1. the Resurrection of Jesus

Appearances after death

Paul lists eyewitnesses of Jesus after the resurrection (1 Corinthians 9:1; 15:3-6) and Paul implies that the appearances were physical (1 Corinthians 15:3-6). The Gospel accounts show that the appearances were physical and bodily (Luke 24:37-43; John 20:17-20)

The Attitude of the Disciples

What caused the Christian movement to begin? How does one explain the origin of the church without a real resurrection? Even skeptics know that the early church sincerely believed in Jesus’ resurrection because it reversed the catastrophe of the crucifixion. These are conclusions of mainstream new testament scholarship!

Alternative Theories to the Resurrection

The best explanation will have explanatory scope and explanatory power better than other explanations, be less contrived and will be disconfirmed by fewer accepted beliefs.

  1. Conspiracy Theory: disciples stole the body and lied about his resurrection. It is anachronistic to suppose Jews intended to hoax Jesus’ resurrection.

  2. Apparent Death Theory: It is implausible due to incredible complexity of the theory. This theory views the disciples through the eyes of Church History, not in terms of 1st Century Jewish behavior.5

  3. Hallucination Theory (hard to accept mass hallucination, no other confirmation of examples of this phenomena)

Are there parallels to the resurrection with pagan mythology?

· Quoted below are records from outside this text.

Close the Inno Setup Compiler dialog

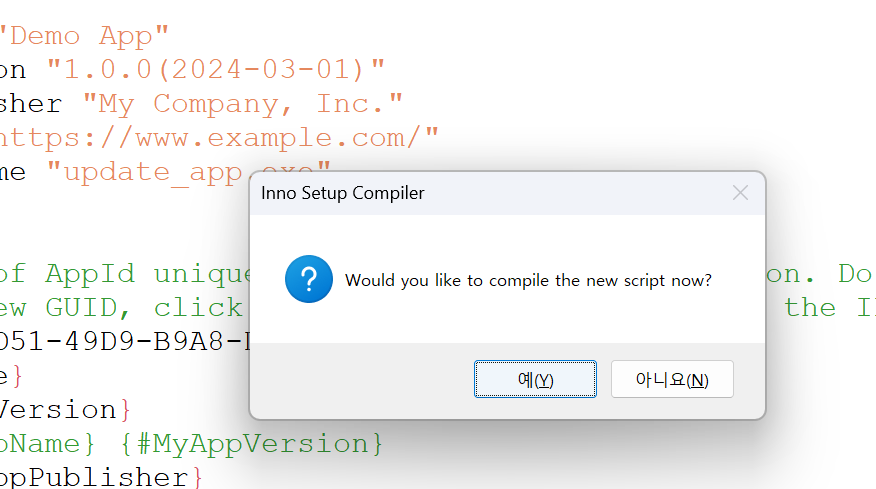(x=740, y=193)
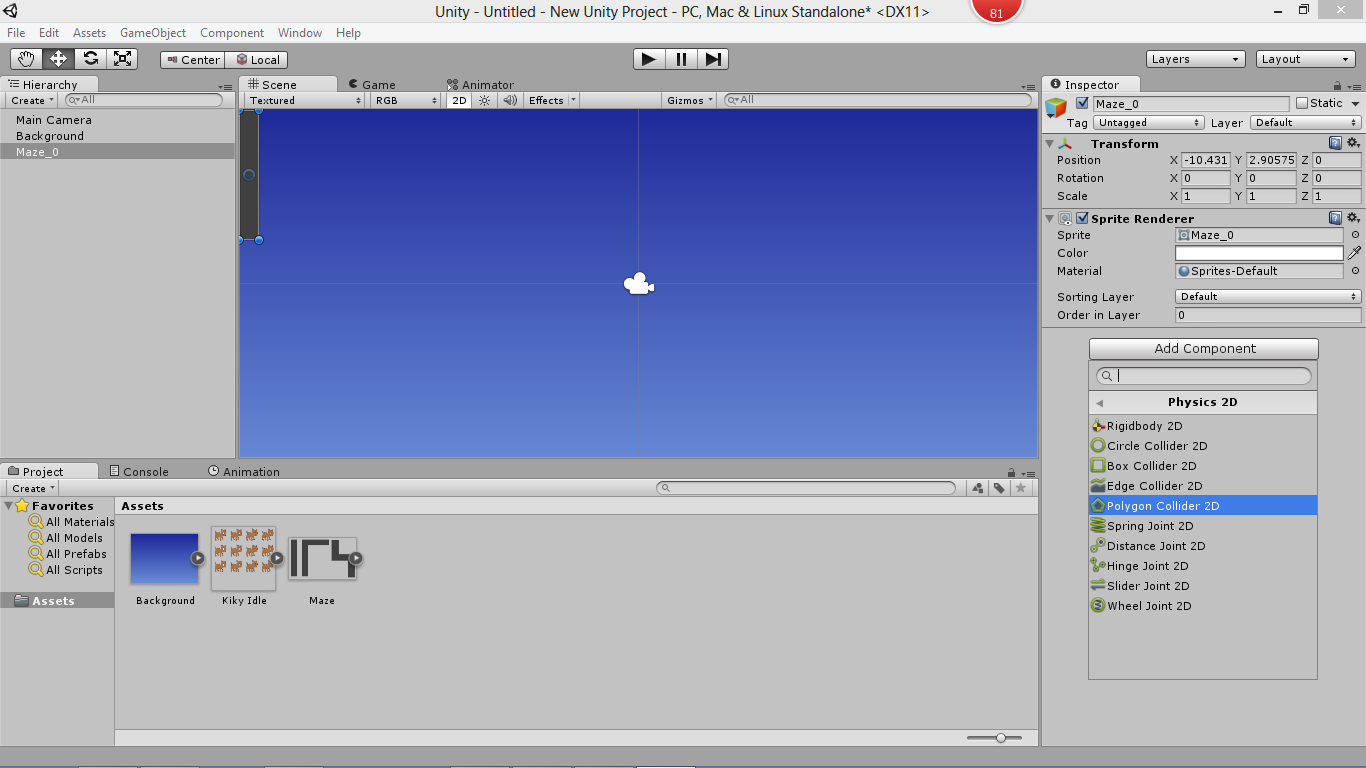This screenshot has width=1366, height=768.
Task: Select the Hand tool in the toolbar
Action: [27, 59]
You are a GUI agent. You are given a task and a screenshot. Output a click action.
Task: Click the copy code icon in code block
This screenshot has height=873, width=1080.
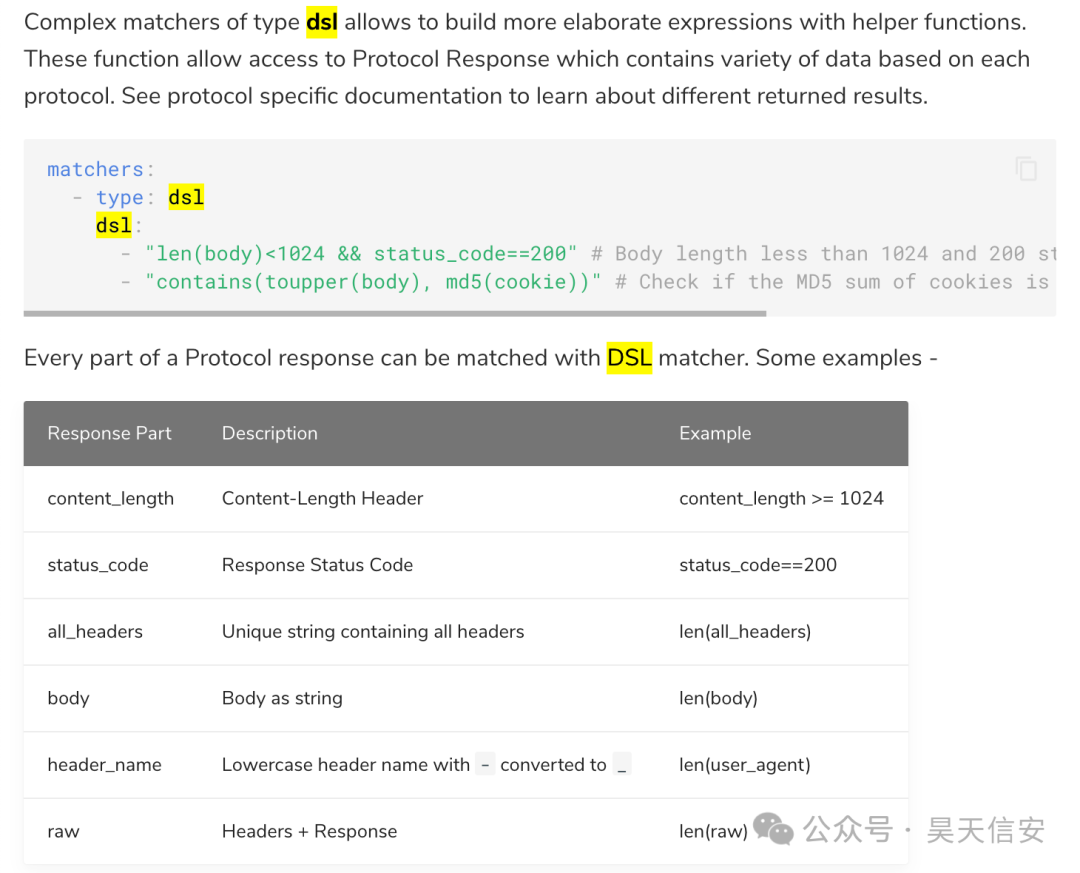pos(1026,169)
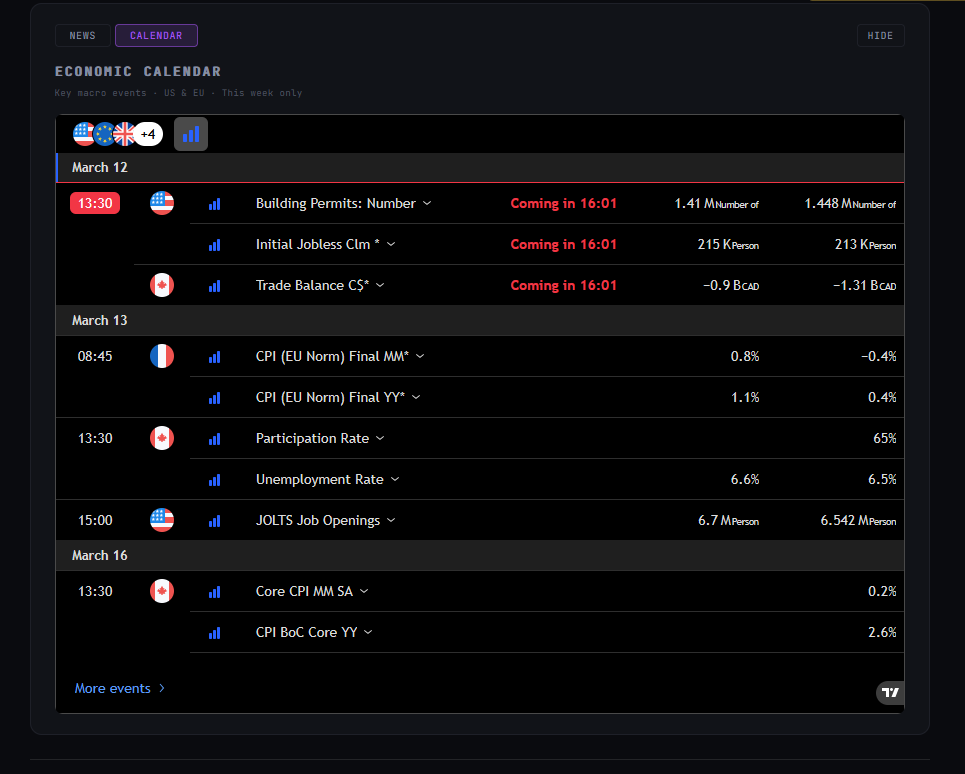The height and width of the screenshot is (774, 965).
Task: Click the March 13 date header row
Action: tap(479, 321)
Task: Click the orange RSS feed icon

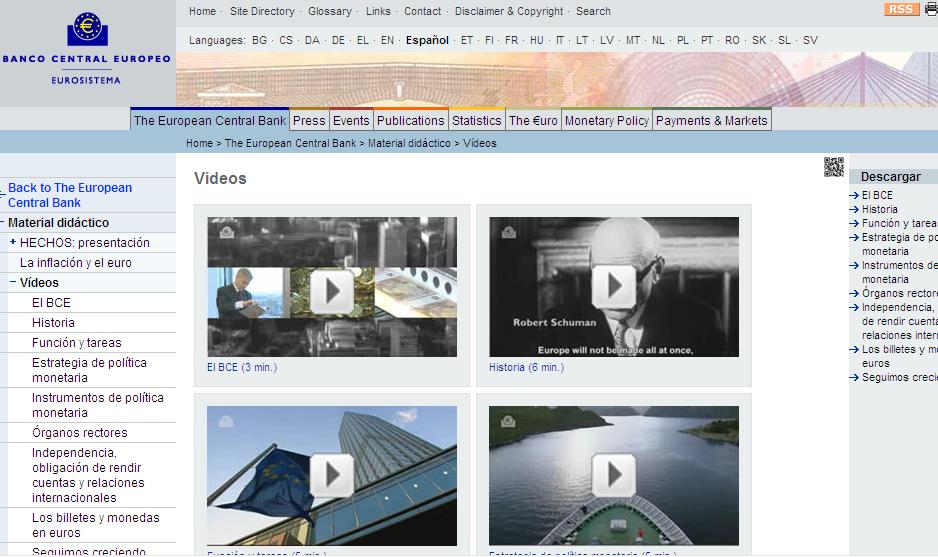Action: pos(901,10)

This theory was popularized by the so-called “History of Religions” school around the turn of the twentieth century. Today it is a theory held by a handful of scholars such as Robert Miller from the Jesus Seminar.6

We know that the prophets by the time of the exile were disgusted with the cults of seasonal deities dying and rising again (Ezekiel 36:22-32). Gerhard Kittel, after an extensive study, could find no evidence of cults of dying and rising gods among first century Palestinian Jews.7

Why would Jews in Palestine use pagan stories to promote a false resurrection? The parallels are contrived and similarities between pagan myths and the resurrection are exaggerated. For example, Miller lays out an extensive attempt to show a parallel between the Romulus myth (founder of Rome) and particular elements in the life of Jesus such as mountain top speech and a missing body! Of course, all the differences between the accounts are ignored or glossed over. Miller says that Jesus was deified by his followers just like Romulus, but that is not what the gospels say.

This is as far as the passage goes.